Machine translation can also aid in the recruitment of participants for clinical trials by making study materials accessible in multiple languages. The use of machine translation improves inclusivity and diversity in clinical research, allowing individuals from diverse linguistic and culture backgrounds to participate, where in the past costs, time constraints or language barriers would have blocked such efforts. Moreover, translated consent forms, patient information leaflets, and communication materials enhance participant understanding and engagement, ensuring informed decision-making throughout the research process.
Clinical research generates vast amounts of data, including patient records, medical reports, and research publications. Machine translations enable researchers to analyse and extract insights from multilingual data more efficiently. By translating research literature and data from and into different languages, researchers can conduct comprehensive literature reviews, meta-analyses, and cross-cultural studies, leading to a deeper understanding of medical conditions and treatment outcomes.
At the same time, it must be clear that machine translation and any other kind of artificial intelligence cannot be used without adequate supervision and control by a human specialist, especially in clinical research and medical device development. In clinical research, accuracy and consistency are paramount, particularly when translating sensitive medical information and regulatory documents.
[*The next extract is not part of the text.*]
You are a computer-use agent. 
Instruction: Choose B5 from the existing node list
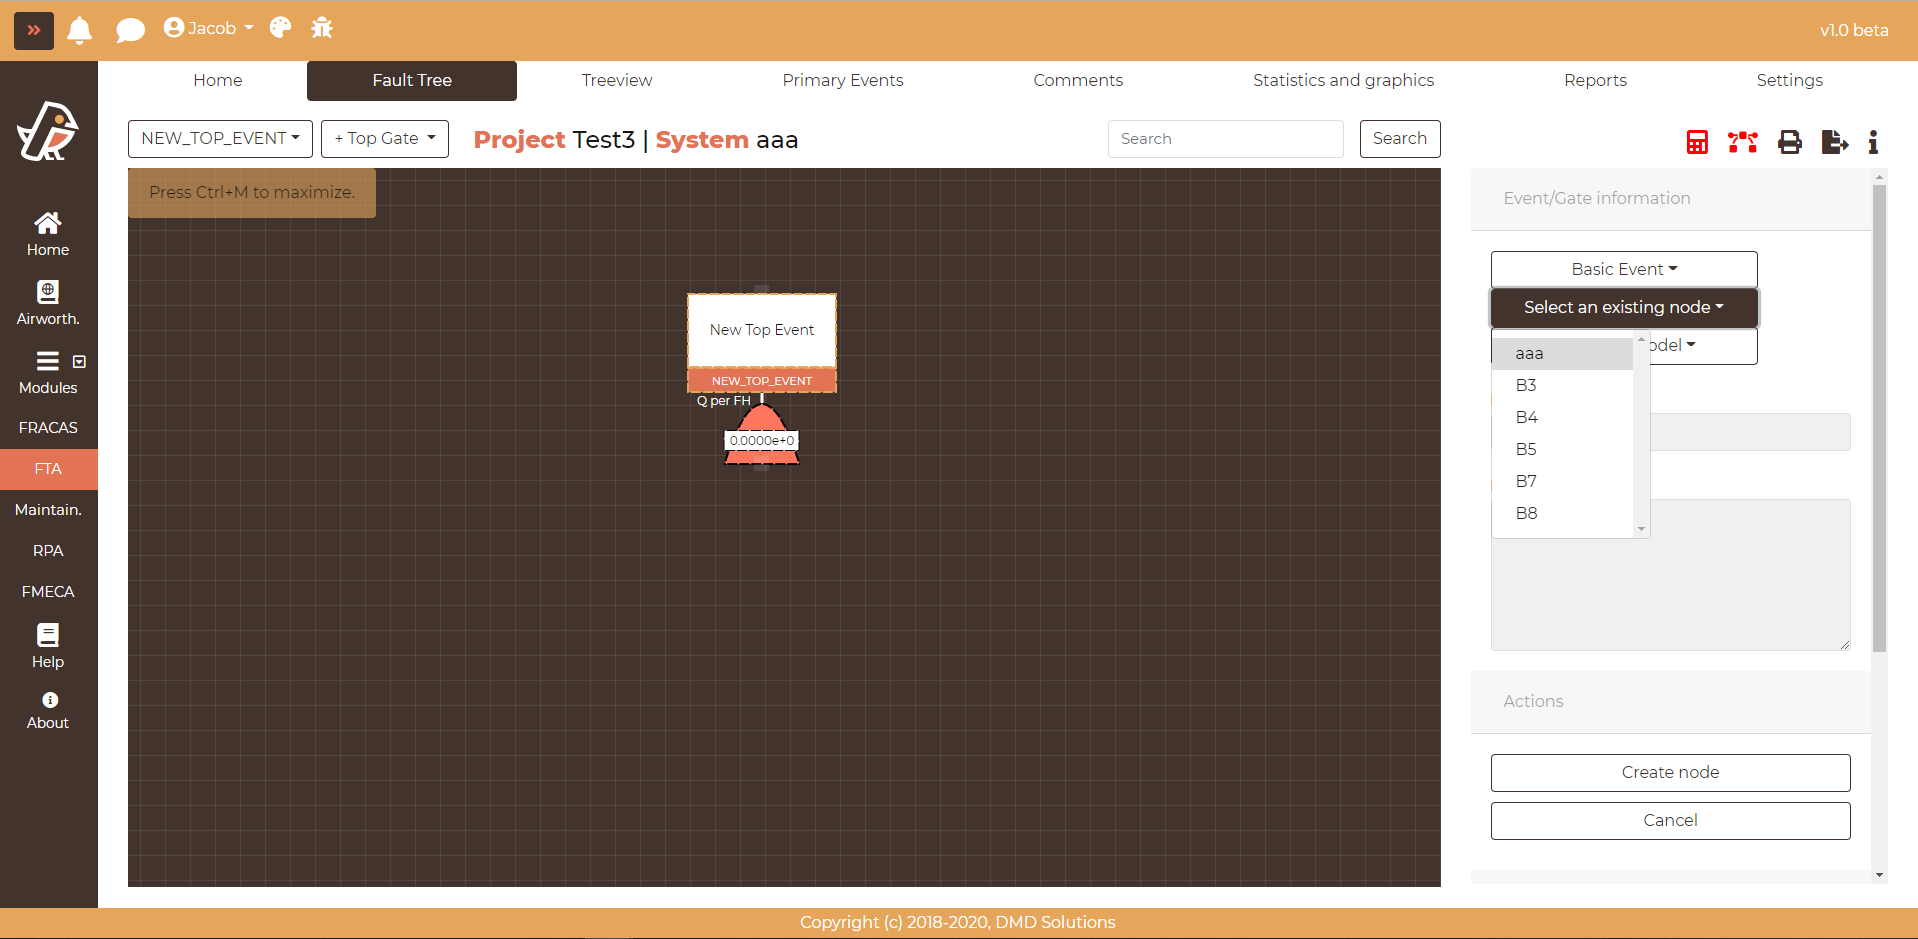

Machine translation, when coupled with human post-editing and quality assurance processes, helps ensure the accuracy and reliability of translated content usually at a quicker time to still enable the majority of benefits listed before. Adherence to regulatory standards, such as Good Clinical Practice (GCP) guidelines and International Conference on Harmonisation (ICH) requirements, is essential to maintaining the integrity of clinical trials and ensuring compliance.
Ensuring best practices in post-editing
Machine translation offers a practical solution for translation projects, enhancing turnaround times, productivity, consistency, and efficiency. However, it's essential to recognise that the quality of machine translation output does not always match that of human translation. ISO Standards are created by the International Organisation for Standardisation (ISO) with the aim of guiding companies in the process of establishing levels of consistency and quality in relation to the management, provision of services and product development in the industry. ISO certification is awarded through a rigorous audit process, during which an objective review of a company’s systems, products and processes is conducted. ISO 18587 certification provides guidelines for ensuring high-quality translations through the process of human post-editing of machine translation output.
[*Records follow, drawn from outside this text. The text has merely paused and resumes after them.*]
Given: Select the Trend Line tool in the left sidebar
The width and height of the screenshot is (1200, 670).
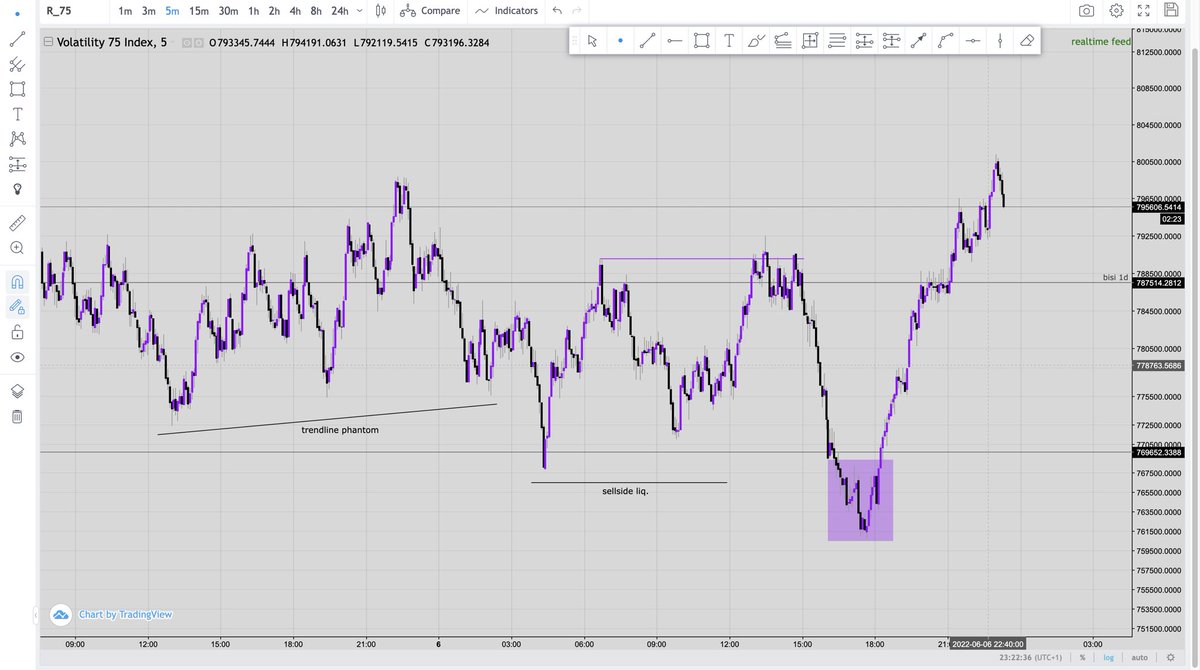Looking at the screenshot, I should [x=16, y=39].
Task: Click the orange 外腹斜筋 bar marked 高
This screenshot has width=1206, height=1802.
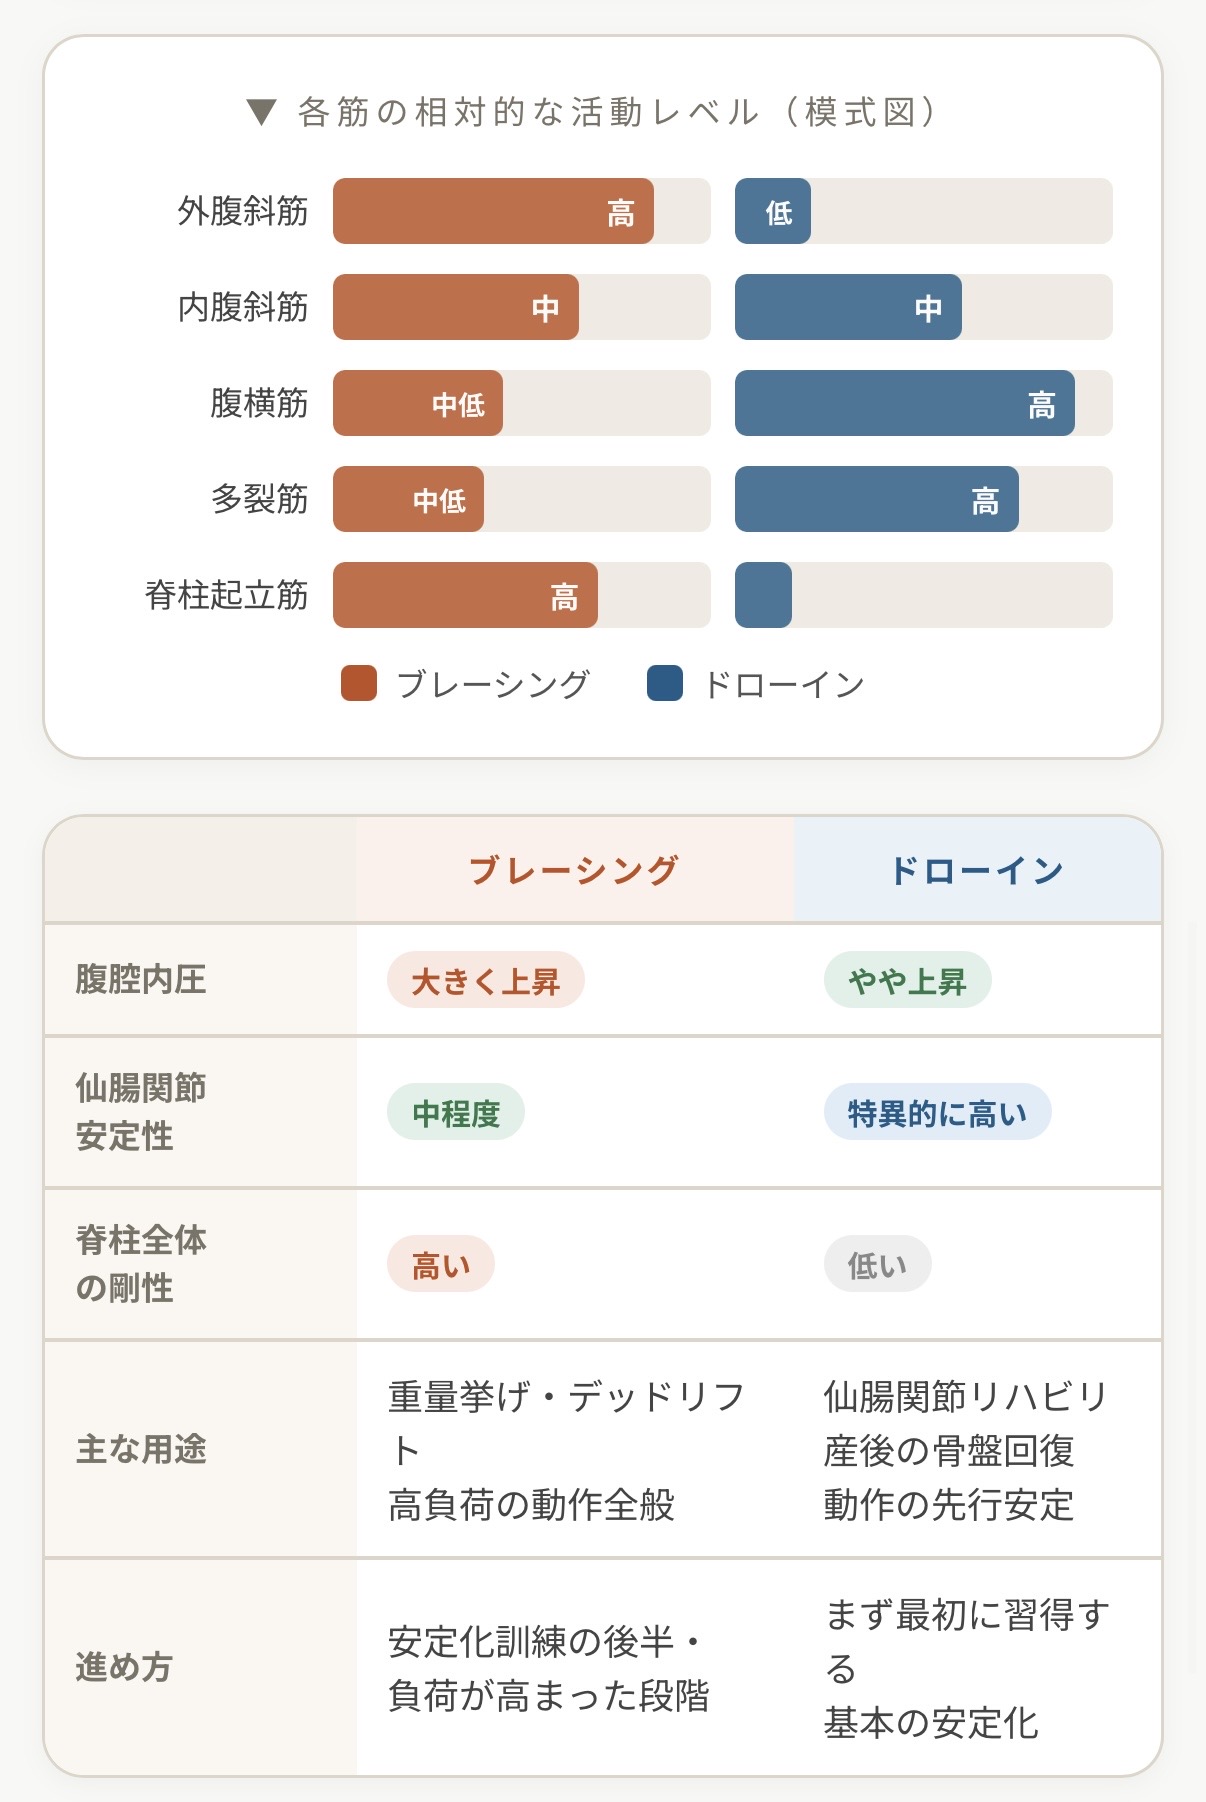Action: click(x=493, y=212)
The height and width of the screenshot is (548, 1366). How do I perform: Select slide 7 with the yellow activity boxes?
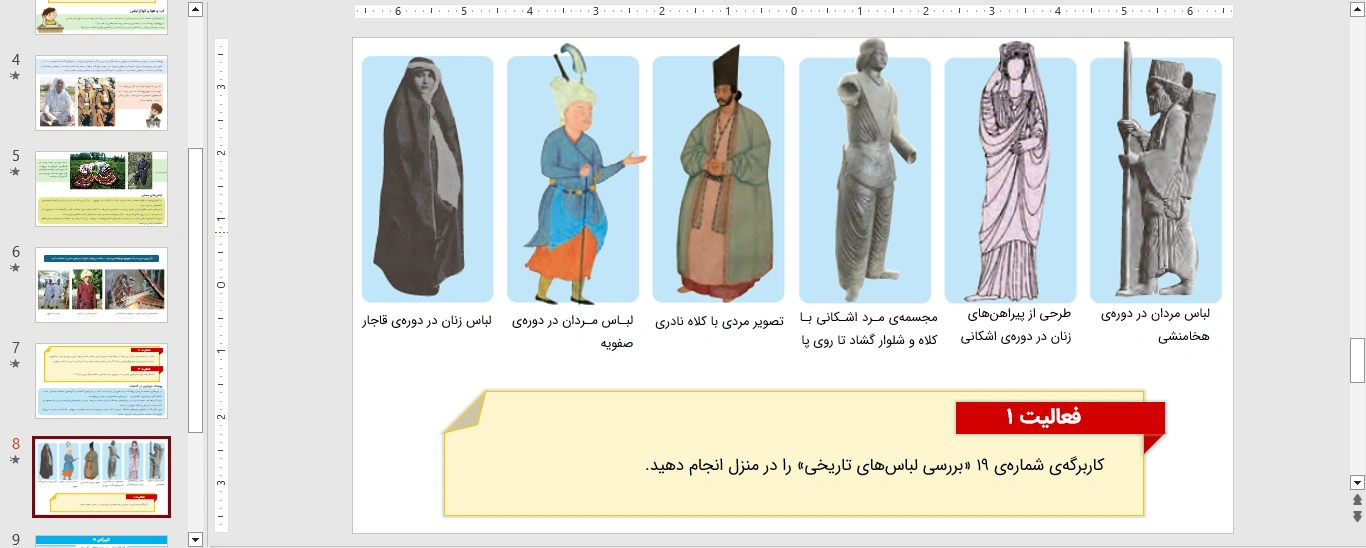[101, 381]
ISO 18587 applies to the post-editing of machine-translated content in various domains, including but not limited to technical documentation, legal texts, marketing materials, and medical documents. The standard outlines best practices and specifies competencies and qualifications required for post-editors, including linguistic proficiency in both source and target languages, subject matter expertise, familiarity with machine translation technology, and knowledge of post-editing techniques. ISO 18587 certification helps ensure consistency and quality in the post-editing process, fostering trust and confidence in machine-translated content across various industries and applications.
Following a successful ISO audit, we are proud to announce that ICON Language Services has achieved ISO 18587 certification for Machine Translation Post Editing Output effective 21st November 2023. The successful audit also resulted in the renewal of existing ISO 17100 certification - the internationally recognised standard for the delivery of quality translation services. ISO 9001, the globally recognised standard for quality management, was also awarded in 2021. This means we are now the only full-service, ISO 17100, ISO 9001, and ISO 18587 certified translation provider within a global top-tier CRO, offering total harmonisation between product development processes and translation methodology.
Contact us to learn more about how we can support your language services needs.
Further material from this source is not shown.